Until recently, this responsibility may have been unclear — or unknown — to the directors and officers of publicly traded companies. But on Oct. 13, the Securities and Exchange Commission issued groundbreaking guidance to clarify companies’ disclosure obligations about material cybersecurity risks and events.
Federal securities law has long required publicly traded companies to report “material” risks and events — that is, information that the average investor would want to know before making an investment decision. But before the SEC’s action, many companies were not aware how — or perhaps even if — this duty applied to cybersecurity information. In fact, a Senate Commerce Committee review of past corporate disclosures suggested that a significant number of companies have not reported these risks for years.
This SEC guidance is critical because it allows market participants to weigh cybersecurity as an investment factor. It is generally understood that disclosing material breaches — such as the significant loss of a company’s intellectual property — will affect the value of a company, because existing or potential investors will reconsider their investment decisions. Without detailed public information about these events, investors are unaware of the risks to which companies are exposed. And without pressure from investors, corporate officers are less likely to change their risk-management practices.
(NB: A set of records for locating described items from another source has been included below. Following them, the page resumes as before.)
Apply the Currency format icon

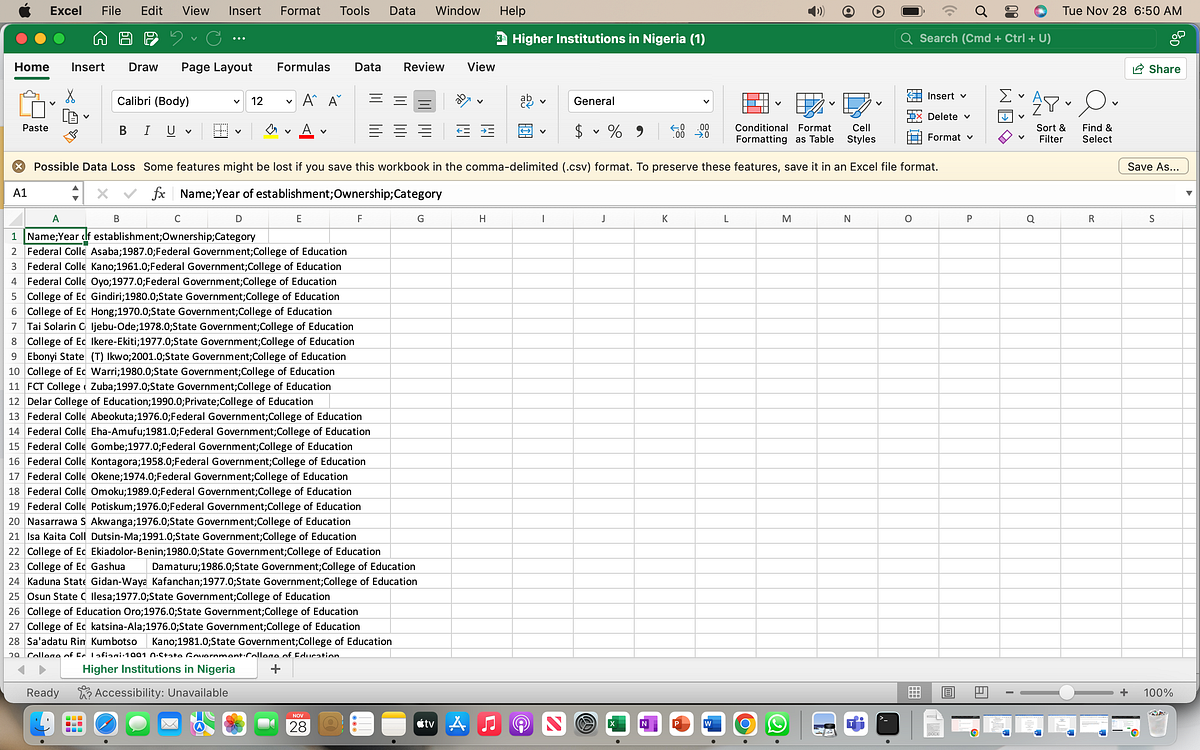pos(580,131)
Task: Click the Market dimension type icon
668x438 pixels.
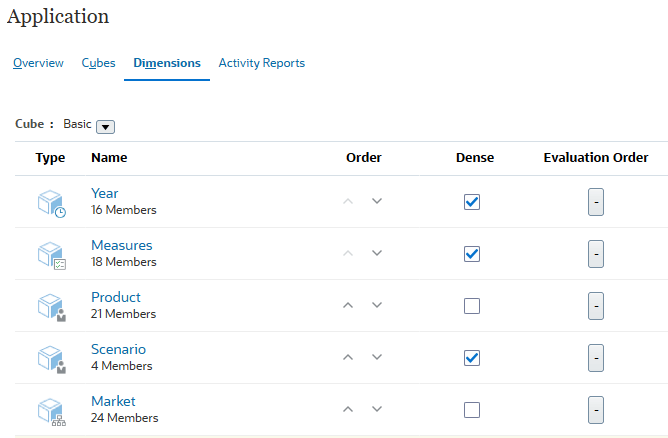Action: pyautogui.click(x=51, y=410)
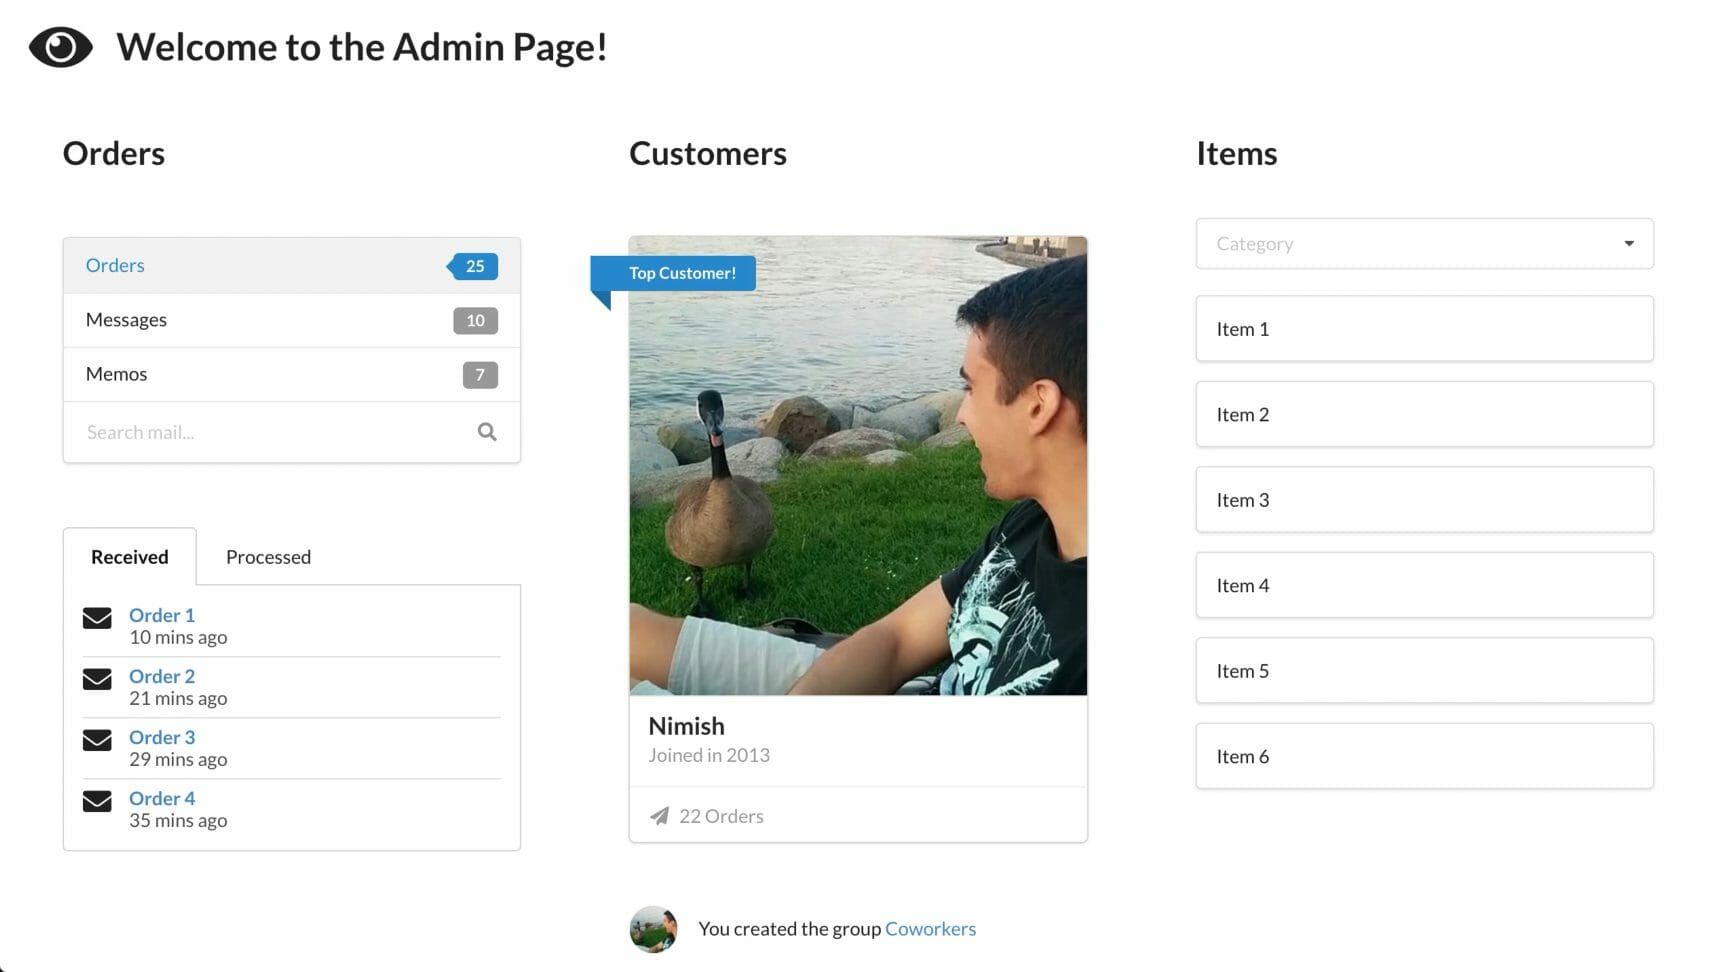Click the eye logo icon in header
This screenshot has width=1715, height=972.
tap(61, 47)
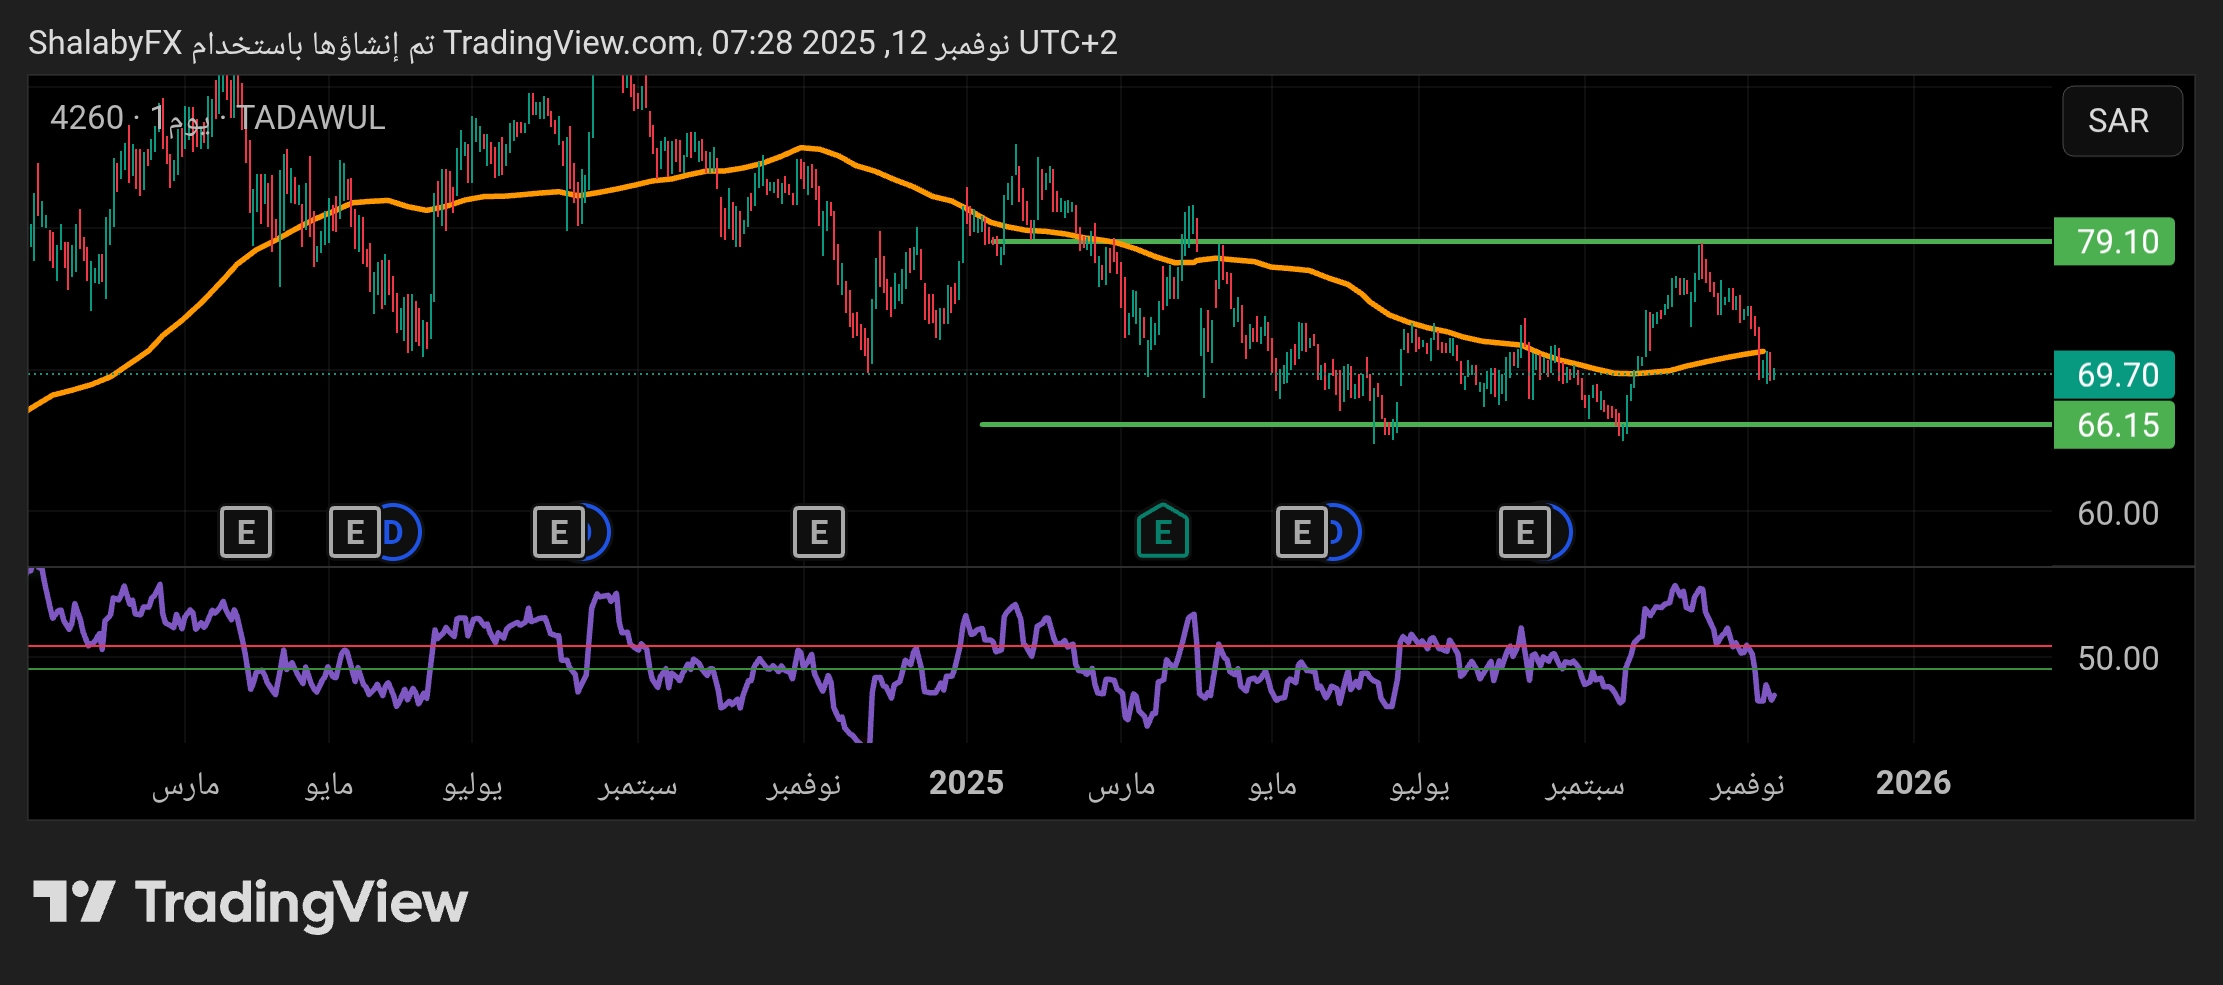2223x985 pixels.
Task: Click the dividend marker behind the rightmost E
Action: 1562,532
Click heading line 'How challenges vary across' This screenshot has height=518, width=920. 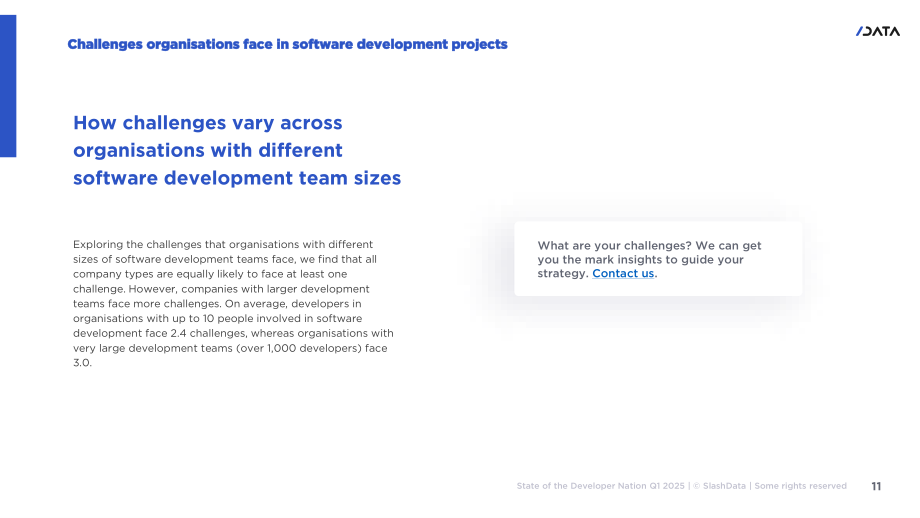207,123
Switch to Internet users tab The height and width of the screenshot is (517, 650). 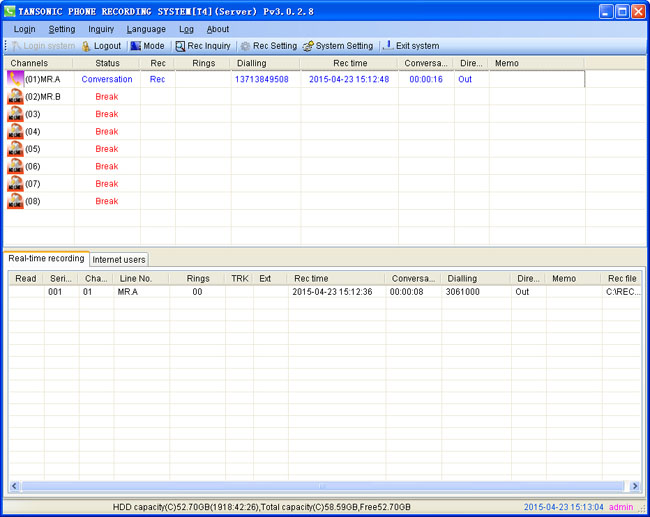click(119, 260)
The SEC guidance will fundamentally alter this equation by raising questions that historically have not been asked at many U.S. companies. Businesses will now have to consider, among other things, what constitutes a material cybersecurity breach and how to disclose such events to investors; how the value of intellectual property is measured; whether appropriate defenses are in place around that property; and whether risks are being appropriately mitigated, through defensive technologies or appropriate insurance coverage. (emphasis added)
Make no mistake: this is a big deal. Until now "disclosure" laws have aimed at protecting consumers by making their PII the important aspect of a digital incident.
With the SEC guidance, we have a new audience for "disclosure" -- shareholders. The SEC is telling publicly traded companies that they have to disclose material cyber security incidents. Now the battle to define materiality will begin.